Quando guardo gli scatti di Hengki Koentjoro, fotografo indonesiano, mi vengono sempre in mente alcune inquadrature del Cielo sopra Berlino, quelle in cui gli angeli Damiel e Cassiel osservano dall’alto dei palazzi e dei monumenti della città tedesca lo scorrere dei pensieri, delle speranze e delle preoccupazioni degli esseri umani.
Certo, forse un paragone tra Henri Alekan, direttore della fotografia del film di Wenders, e il padre di questi piccoli capolavori fotografici è un po’ azzardato: avverto però le stesse sensazioni di solitudine e di eterno, di ciclico e di quel vuoto riempito solo dalla confusionaria presenza di un’esistenza precaria, destinata alla fine. La vita, considerata nella sua durata infinitesimale, è messa in relazione dimensionale e prospettica con tutto ciò che è chiamato Natura, Universo, Energia, Dio, in uno sguardo non privo di malinconie dal retrogusto metafisico.

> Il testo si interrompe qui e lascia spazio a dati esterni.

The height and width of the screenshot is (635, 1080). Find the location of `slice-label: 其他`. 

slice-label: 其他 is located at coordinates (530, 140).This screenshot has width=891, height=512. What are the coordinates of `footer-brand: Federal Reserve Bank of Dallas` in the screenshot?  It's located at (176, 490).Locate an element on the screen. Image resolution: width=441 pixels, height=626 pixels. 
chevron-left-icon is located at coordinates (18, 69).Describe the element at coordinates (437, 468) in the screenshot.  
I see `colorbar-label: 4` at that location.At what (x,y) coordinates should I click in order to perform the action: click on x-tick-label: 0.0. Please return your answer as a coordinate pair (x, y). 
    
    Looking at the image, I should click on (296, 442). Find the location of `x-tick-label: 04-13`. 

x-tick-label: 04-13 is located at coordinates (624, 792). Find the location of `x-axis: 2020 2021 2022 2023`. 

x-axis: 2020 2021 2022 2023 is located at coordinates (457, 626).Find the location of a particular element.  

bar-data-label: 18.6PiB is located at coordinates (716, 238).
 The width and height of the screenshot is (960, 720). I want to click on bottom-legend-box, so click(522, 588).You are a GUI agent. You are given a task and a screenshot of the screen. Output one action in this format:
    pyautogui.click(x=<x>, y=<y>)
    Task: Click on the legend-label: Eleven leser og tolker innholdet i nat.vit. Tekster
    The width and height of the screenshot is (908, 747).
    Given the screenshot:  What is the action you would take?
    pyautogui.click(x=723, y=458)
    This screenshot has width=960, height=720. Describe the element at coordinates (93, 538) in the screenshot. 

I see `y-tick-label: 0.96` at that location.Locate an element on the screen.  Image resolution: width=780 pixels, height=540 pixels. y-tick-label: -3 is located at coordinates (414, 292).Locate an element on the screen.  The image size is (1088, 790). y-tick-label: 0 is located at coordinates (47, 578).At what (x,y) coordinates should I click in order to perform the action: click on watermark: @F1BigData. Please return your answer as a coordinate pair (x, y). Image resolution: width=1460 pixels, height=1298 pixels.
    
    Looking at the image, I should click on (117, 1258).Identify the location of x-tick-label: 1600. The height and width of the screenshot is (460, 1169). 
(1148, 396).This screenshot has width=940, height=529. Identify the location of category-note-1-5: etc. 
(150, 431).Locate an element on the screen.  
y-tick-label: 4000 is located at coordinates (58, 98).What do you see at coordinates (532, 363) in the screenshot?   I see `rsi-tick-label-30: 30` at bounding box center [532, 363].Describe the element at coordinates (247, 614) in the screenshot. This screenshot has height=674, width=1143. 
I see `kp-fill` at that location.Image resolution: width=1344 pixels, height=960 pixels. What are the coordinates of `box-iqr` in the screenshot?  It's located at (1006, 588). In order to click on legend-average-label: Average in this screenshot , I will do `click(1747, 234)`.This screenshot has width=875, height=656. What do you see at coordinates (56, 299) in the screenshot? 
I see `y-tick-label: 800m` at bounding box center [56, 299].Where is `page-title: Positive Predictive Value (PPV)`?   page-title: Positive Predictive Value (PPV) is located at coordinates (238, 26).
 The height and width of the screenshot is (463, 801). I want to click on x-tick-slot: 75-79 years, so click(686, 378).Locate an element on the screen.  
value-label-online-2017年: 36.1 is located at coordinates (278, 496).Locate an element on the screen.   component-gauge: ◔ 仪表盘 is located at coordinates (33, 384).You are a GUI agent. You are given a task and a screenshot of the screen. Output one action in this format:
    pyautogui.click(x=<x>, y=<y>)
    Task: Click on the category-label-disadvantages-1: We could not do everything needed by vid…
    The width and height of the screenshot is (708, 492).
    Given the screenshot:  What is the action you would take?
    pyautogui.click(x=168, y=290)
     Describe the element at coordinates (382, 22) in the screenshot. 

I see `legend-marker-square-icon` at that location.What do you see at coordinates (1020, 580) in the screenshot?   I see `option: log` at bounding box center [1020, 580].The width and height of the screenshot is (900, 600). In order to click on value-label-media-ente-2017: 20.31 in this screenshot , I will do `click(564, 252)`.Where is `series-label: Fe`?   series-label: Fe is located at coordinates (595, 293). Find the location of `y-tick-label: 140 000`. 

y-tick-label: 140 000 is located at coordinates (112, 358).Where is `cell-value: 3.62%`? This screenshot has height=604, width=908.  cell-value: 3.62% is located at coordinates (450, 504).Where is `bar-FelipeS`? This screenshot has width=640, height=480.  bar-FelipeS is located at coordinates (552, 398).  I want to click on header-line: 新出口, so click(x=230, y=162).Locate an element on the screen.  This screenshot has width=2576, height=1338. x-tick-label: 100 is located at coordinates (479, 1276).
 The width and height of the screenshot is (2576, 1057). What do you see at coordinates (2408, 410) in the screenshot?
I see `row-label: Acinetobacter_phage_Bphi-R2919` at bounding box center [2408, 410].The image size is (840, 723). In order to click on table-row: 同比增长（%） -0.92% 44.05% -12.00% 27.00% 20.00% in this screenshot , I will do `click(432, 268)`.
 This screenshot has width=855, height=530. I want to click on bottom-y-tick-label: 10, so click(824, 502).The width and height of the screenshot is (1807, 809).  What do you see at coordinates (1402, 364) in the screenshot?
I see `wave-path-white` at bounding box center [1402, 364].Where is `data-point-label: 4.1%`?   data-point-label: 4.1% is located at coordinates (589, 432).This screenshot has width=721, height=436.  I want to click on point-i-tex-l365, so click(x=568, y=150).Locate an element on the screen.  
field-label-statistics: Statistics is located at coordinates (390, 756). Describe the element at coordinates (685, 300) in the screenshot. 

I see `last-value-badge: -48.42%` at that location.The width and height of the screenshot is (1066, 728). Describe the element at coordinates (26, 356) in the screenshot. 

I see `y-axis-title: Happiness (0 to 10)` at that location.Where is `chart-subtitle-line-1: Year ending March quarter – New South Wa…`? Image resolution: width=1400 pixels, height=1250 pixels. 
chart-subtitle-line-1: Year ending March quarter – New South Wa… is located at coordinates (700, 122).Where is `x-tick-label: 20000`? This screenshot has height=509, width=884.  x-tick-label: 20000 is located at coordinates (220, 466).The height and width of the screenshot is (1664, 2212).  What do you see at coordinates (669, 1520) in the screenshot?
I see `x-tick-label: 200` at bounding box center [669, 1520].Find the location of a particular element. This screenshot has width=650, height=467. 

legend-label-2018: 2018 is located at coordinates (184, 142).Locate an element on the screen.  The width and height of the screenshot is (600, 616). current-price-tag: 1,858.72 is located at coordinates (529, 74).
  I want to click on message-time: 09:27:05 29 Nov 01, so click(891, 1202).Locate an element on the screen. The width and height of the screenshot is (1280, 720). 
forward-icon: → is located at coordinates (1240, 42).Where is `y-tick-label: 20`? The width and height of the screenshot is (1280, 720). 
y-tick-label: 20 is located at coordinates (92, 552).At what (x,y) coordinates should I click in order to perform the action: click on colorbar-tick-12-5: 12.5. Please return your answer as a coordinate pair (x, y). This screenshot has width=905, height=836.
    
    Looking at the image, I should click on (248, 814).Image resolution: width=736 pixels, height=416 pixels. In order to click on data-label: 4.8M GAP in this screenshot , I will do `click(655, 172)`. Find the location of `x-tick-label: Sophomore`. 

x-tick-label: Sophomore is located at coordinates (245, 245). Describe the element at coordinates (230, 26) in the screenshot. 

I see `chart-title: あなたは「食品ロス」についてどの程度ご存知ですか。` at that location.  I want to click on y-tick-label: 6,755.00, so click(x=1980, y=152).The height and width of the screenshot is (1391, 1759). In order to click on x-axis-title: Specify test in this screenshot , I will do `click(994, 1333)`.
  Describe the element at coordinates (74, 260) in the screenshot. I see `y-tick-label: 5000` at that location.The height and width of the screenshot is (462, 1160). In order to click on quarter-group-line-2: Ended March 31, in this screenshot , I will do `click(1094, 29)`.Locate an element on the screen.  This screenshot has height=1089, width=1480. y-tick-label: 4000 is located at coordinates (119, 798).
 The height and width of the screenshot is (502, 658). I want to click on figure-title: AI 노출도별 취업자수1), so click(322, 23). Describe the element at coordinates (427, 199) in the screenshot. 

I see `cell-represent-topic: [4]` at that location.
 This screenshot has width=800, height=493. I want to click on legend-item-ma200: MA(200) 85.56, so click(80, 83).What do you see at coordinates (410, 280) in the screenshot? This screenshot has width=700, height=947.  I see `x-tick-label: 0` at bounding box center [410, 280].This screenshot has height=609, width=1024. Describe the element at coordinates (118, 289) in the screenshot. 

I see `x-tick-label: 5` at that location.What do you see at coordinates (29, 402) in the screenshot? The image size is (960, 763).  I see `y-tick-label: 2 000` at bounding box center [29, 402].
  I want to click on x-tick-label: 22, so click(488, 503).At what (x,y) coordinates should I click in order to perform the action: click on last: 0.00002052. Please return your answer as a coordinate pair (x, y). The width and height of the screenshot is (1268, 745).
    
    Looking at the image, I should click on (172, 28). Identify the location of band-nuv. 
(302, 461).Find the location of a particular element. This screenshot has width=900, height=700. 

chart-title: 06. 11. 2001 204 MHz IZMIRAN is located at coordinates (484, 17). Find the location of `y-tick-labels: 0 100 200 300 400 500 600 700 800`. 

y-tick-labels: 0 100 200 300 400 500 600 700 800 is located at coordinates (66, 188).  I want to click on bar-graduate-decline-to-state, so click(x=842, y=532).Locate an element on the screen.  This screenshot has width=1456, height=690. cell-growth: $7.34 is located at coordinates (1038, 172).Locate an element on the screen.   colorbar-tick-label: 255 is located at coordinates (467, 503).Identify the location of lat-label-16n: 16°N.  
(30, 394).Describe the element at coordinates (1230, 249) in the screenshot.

Nelle opere di Koentjoro, tutte rigorosamente in bianco e nero, i soggetti sono permeati e avvolti dall’impalpabile e imperscrutabile eternità della natura, come nei paesaggi sconfinati, morbidi ma quasi misteriosi, in cui linee rette e curve di percorsi e orizzonti vanno ben oltre dove l’occhio riesce a spingersi, sovrastando e integrando la presenza umana, piccolissimo punto caduco;
oppure nei ritratti di maschere e volti dipinti dove la ciclicità della menzogna umana prende forma, rivelando quel piccolo attimo di realtà e verità che emerge da un’espressione triste o vaga.